La primera vez que Enrique Núñez Rodríguez vio un juego de pelota…(contado otra vez)
A la memoria de Pedro González Brito (1911-2004), el abuelo quemadense de mi hija, quien me contara alguna de estas historias.
En 1999, cuando Enrique cumplía la añosa edad de 76 años, el amigo y poeta Carlos Martí, por entonces presidente de la Uneac, me pidió pronunciara el elogio en la celebración que le dedicó la institución. Ante el desafío de no repetir frases al uso sobre alguien que era tan conocido, acudí a mi suegro, por más señas conterráneo del homenajeado. El resultado fue la alegre y total sorpresa del cumpleañero, quien celebró mis dotes “detectivescas”. Ese texto con el tiempo creció y se renovó, y hoy lo publico nuevamente como homenaje al centenario este 13 de mayo del recordado Núñez Rodríguez.
Tal vez la primera vez que Enrique Núñez Rodríguez vio un juego de pelota, en su natal Quemado, fue en la finca de Guillermo Triana, donde el terreno era presidido por una mata de coco y jugaba cada domingo la novena la Cubana, equipo inspirado por el supersónico Pedro Jutío, que lanzaba todos los juegos con Juan Santes como receptor, y que tenía a Felipe Salazar, Rodrigo García, Ventura Somarriba y José González Brito (por más señas, el tío-abuelo de mi hija) en su alineación “irregular”.
Eran los tiempos de la Academia nocturna de Domingo Pérez; del café del tío Cornelio Rodríguez; las bodegas del Chino Bueno y el Chino Lay; las panaderías de Santana y Reinar; la tienda de ropa La Colosal; la imprenta de Celio Romañach; la Casa Cordero de víveres en general, “de enero a enero la Casa Cordero”.
“En el largo y sabroso anecdotario sobre el beisbol, recuerdo una crónica escrita por Núñez Rodríguez relacionada con Orestes Miñoso y una estrella del campo corto, Willy Miranda (…)”.
Los vecinos podían ser el Turco Gordo o el Cojo Évora (pariente del periodista y jovial amigo José Antonio), y donde la oficina de correos de Tito Núñez le recordaba al mundo que, entre La Habana y Santiago, estaba Quemado de Güines. Y no podía faltar la Logia donde el telegrafista se reunía con el doctor Jova Olmos o con Pepe González Brito, el pichón de canario con sueños de alcaldía y escarceos de poeta.

• • • • • • •

Consignas
a - Responde estas preguntas según el texto sobre Enrique Núñez Rodríguez:
(i) ¿Qué edad cumplía Enrique en 1999?
(ii) ¿Quién lanzaba todos los juegos de la novena la Cubana?
(iii) ¿De quién era la imprenta del pueblo?
b - Transcribe con fidelidad todo lo que va en el texto sobre Enrique Núñez Rodríguez desde "En 1999, cuando" hasta "recordado Núñez Rodríguez.", ambos incluidos.
c - Prosigue el texto sobre Enrique Núñez Rodríguez a partir de su última oración.
Los datos forman un material aparte, sin relación con el fragmento.

Sección de datos

• • • • • • •

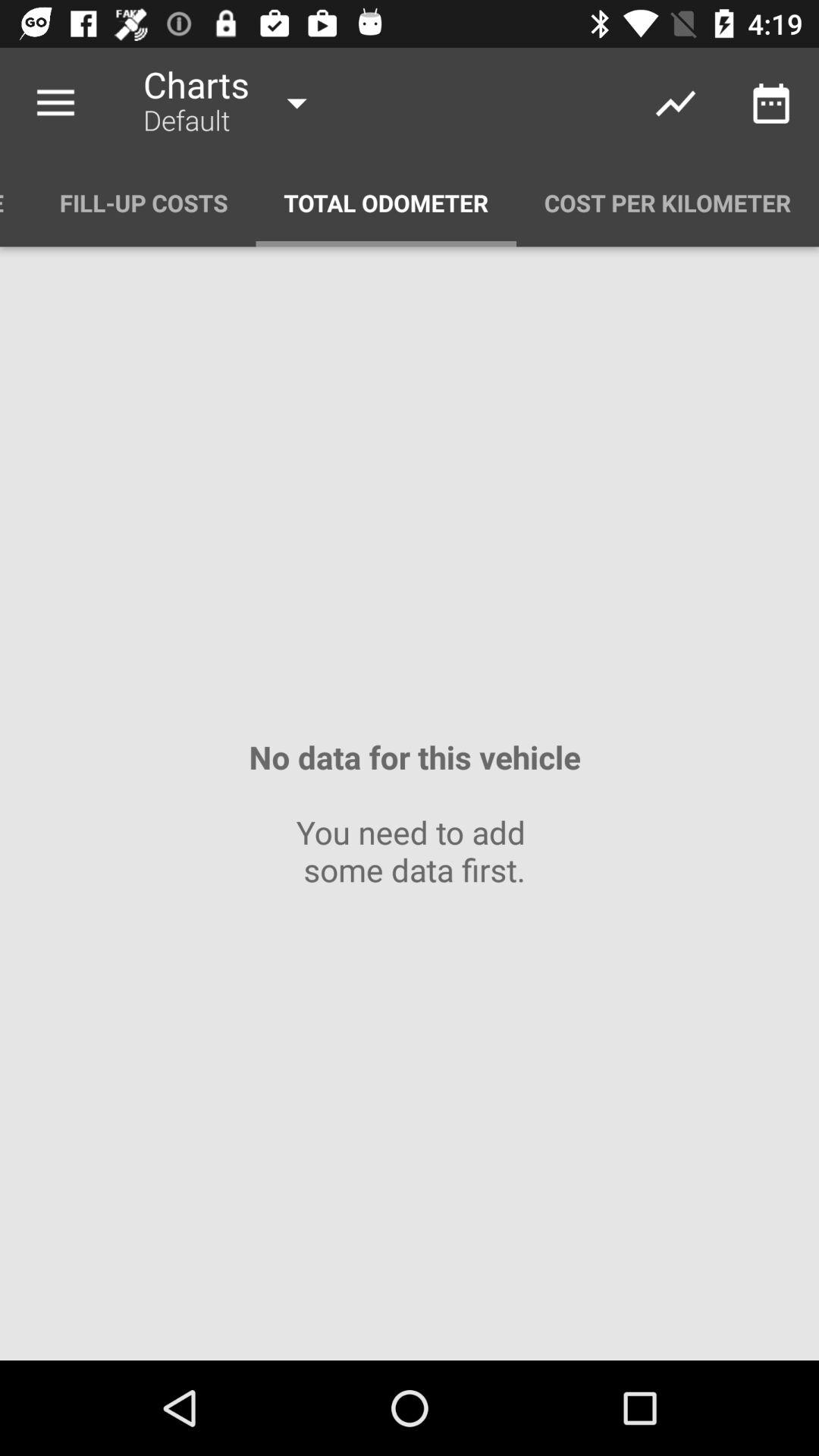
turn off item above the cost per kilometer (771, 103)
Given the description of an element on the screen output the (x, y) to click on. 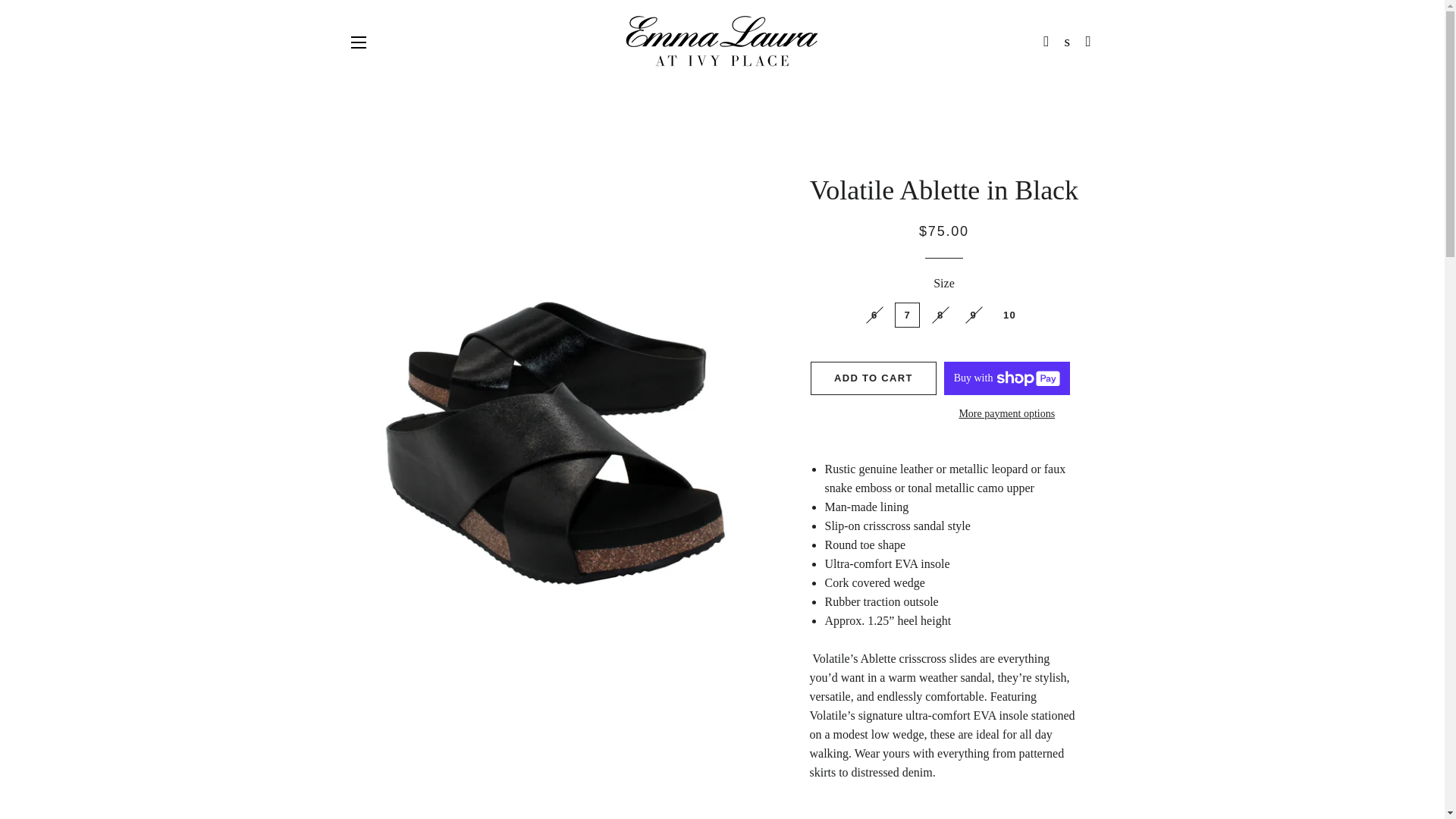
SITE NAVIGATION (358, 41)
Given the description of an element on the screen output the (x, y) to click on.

• • • • • • •

Respuestas
a -
(i) 76 años.
(ii) Pedro Jutío.
(iii) De Celio Romañach.

b -
En 1999, cuando Enrique cumplía la añosa edad de 76 años, el amigo y poeta Carlos Martí, por entonces presidente de la Uneac, me pidió pronunciara el elogio en la celebración que le dedicó la institución. Ante el desafío de no repetir frases al uso sobre alguien que era tan conocido, acudí a mi suegro, por más señas conterráneo del homenajeado. El resultado fue la alegre y total sorpresa del cumpleañero, quien celebró mis dotes “detectivescas”. Ese texto con el tiempo creció y se renovó, y hoy lo publico nuevamente como homenaje al centenario este 13 de mayo del recordado Núñez Rodríguez.

c -
Eran también los tiempos en que, desde su silencio de hombre profundamente retraído, el virtuoso guitarrista valenciano Vicente Gelabert llegó a Quemado para esperar el día de su entierro, mientras hacía soñar a las adolescentes y melómanos del pequeño pueblo con sus irrepetibles acordes, recalando en el hospedaje de Amaranto Alfaro (nombre de linaje garciamarquiano, como tantos otros de los sitios provincianos) donde comía y dormía, a cambio de sus lecciones de guitarra.
Enrique reviviría después a muchos de aquellos personajes cercanos de sus primeros años, como el cojo Évora: “Era uno de esos criollos a la antigua usanza […]. Su nombre estaba ligado siempre a las celebraciones y parrandas”.[1] O cuando describe cómo su padre, para cumplir la ilusión de su hijo Enriquito de completar el álbum de postalitas, se confabula con su hermano de masonería, el Chino Bueno, para, en su establecimiento, “[…] registrar galleta por galleta […] en busca del oso polar”,[2] el gran ausente en el muestrario de animales.
De su maestro de primaria, el viejo Pancho, contaba:
En días de Serie Mundial de beisbol, cuando iba a pitchear el cubano Adolfo Luque, podía autorizar a un alumno, que fingía sentirse mal, para que se ausentara del aula. Pero, antes de que se marchara, le susurraba al oído: “Luego me cuentas el juego”.
No creo haber tenido en toda mi vida un maestro más criollo.[3]
De esos años 20 (locos, críticos, de vacas gordas y flacas, son y charleston, sombrero de pajilla y fotingo), le vino a Enrique la pasión por el beisbol, porque este, junto a su patria chica, formaron un lugar común para la nostalgia, mezclados con otros recuerdos de infancia y adolescencia, como el procaz reclamo de algún chofer de taxi que reclutaba clientela joven para incursionar en la vecina ciudad de Sagua la Grande, al grito de: “¡A guasa a garsín!”.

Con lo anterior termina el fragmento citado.